[WHAT THE EXERCISE ASKS] Output the line that contains "软件许可及服务协议 (240, 2552)" and every line after it to the end of the entries, with nothing added or left out.

Stored items
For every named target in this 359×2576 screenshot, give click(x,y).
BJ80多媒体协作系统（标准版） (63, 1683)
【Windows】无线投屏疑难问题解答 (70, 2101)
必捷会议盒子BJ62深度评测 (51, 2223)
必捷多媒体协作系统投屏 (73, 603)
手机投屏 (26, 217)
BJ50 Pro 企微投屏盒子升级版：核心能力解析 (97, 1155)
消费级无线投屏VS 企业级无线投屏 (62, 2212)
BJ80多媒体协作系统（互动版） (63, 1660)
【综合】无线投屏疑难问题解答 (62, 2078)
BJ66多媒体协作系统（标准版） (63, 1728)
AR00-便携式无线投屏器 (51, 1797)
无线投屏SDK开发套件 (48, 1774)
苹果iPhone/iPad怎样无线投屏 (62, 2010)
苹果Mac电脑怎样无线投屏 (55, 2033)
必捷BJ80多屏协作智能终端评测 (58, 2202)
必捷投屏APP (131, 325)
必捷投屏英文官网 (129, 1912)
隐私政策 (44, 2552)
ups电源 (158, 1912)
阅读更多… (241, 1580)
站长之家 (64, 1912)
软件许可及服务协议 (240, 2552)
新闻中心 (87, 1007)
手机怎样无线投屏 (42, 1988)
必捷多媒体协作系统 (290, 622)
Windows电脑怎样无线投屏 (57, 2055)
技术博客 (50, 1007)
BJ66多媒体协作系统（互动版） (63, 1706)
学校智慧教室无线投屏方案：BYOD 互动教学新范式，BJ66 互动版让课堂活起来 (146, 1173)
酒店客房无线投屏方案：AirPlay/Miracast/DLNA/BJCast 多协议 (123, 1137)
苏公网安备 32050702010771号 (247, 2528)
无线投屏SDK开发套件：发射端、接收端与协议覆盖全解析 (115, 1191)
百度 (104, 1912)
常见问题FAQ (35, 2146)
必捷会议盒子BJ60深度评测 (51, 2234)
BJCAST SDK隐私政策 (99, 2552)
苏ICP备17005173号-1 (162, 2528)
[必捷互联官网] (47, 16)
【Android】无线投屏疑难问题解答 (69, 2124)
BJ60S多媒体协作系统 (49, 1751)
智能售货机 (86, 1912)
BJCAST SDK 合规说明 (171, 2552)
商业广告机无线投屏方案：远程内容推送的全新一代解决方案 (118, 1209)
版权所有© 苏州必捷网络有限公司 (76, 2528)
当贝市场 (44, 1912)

[WRITTEN REPLY]
软件许可及服务协议 (240, 2552)
新闻中心 (87, 1007)
手机怎样无线投屏 (42, 1988)
必捷多媒体协作系统 (290, 622)
Windows电脑怎样无线投屏 (57, 2055)
技术博客 (50, 1007)
BJ66多媒体协作系统（互动版） (63, 1706)
学校智慧教室无线投屏方案：BYOD 互动教学新范式，BJ66 互动版让课堂活起来 (146, 1173)
酒店客房无线投屏方案：AirPlay/Miracast/DLNA/BJCast 多协议 (123, 1137)
苏公网安备 32050702010771号 (247, 2528)
无线投屏SDK开发套件：发射端、接收端与协议覆盖全解析 (115, 1191)
百度 (104, 1912)
常见问题FAQ (35, 2146)
必捷会议盒子BJ60深度评测 (51, 2234)
BJCAST SDK隐私政策 (99, 2552)
苏ICP备17005173号-1 (162, 2528)
[必捷互联官网] (47, 16)
【Android】无线投屏疑难问题解答 (69, 2124)
BJ60S多媒体协作系统 (49, 1751)
智能售货机 (86, 1912)
BJCAST SDK 合规说明 (171, 2552)
商业广告机无线投屏方案：远程内容推送的全新一代解决方案 (118, 1209)
版权所有© 苏州必捷网络有限公司 (76, 2528)
当贝市场 (44, 1912)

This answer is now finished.